One missing following collapse of Kandal riverbank

Sen David / Khmer Times No Comments Share:
Four boys fell into the water after coming to the riverbank to see its collapsed portion. Fresh News

One child is missing in Kandal province after he and three of his mates slipped and plunged into the Mekong river as they were playing nearby a recently-collapsed portion of the riverbank.

A 50-metre portion of the riverbank in Mok Kampol district collapsed yesterday, causing damage to a pagoda’s fence, a home and a stupa.

Yearn Sath, chief of the district penal department, yesterday said four boys under the age of 18 slipped and plunged into the river while they were playing nearby the collapsed riverbank.

Rescuers managed to fetch three of the boys out of the river, but 14-year-old Kun Kimheng remains missing.

“Police begged people not to stand near the collapsed riverbank because it is dangerous,” Mr Sath said. “Unluckily, the boys fell into the river.
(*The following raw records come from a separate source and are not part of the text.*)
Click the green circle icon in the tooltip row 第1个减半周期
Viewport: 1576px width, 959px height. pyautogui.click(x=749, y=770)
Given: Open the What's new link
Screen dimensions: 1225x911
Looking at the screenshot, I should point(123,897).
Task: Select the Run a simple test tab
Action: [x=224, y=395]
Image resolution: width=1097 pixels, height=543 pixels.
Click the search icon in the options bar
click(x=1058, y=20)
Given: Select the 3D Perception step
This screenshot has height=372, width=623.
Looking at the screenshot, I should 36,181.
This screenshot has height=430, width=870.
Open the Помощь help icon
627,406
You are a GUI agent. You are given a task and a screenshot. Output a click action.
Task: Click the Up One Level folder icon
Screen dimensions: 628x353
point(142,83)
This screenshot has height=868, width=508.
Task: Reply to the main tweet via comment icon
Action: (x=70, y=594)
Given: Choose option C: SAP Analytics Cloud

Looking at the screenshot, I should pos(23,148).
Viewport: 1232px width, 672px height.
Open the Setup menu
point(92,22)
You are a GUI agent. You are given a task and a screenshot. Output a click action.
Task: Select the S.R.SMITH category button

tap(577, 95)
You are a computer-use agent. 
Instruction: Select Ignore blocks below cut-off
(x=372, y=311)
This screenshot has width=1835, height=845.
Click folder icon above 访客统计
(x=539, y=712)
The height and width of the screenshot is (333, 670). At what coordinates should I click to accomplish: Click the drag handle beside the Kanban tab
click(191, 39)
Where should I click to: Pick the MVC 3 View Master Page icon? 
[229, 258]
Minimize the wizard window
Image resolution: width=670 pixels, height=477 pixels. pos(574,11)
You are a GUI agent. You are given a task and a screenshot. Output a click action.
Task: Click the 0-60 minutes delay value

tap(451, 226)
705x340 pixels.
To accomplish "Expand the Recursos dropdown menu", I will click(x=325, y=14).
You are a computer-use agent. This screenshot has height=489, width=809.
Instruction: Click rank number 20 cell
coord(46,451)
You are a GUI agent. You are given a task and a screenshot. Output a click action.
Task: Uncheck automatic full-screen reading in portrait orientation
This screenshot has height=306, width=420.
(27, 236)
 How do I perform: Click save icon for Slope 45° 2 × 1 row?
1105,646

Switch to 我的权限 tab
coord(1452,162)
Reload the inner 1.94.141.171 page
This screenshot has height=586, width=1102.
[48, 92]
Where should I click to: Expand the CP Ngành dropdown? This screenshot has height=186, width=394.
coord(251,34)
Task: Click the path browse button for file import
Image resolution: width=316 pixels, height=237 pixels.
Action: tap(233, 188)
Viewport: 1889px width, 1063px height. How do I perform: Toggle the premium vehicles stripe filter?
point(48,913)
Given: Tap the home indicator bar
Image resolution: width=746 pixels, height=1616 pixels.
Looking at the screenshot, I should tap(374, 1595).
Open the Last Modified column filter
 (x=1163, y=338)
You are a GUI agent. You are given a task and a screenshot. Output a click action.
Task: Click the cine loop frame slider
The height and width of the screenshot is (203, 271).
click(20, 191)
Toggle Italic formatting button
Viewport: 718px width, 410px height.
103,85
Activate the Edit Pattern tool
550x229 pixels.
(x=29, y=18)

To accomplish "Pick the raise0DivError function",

Three of them were rescued, but one is still missing. Police are looking for him”

Thim Bunthol, a school teacher in Roka Rong commune, yesterday said Kimheng and his mates went to see the collapsed portion of the riverbank during a study break.

“People are scared to go near the area because they saw the collapsed portion of the riverbank,” Mr Bunthol said. “The family of Kimheng has hired local fishermen to help look for him, but they are also scared.”

Men Sum, chief of Roka Kong commune, said the collapse happened at night after water in the river along his commune reached eight metres.

“Local authorities concluded that it was because of natural disaster,” he said. “Riverbank collapse occur almost every year here along Mok Kampol district.”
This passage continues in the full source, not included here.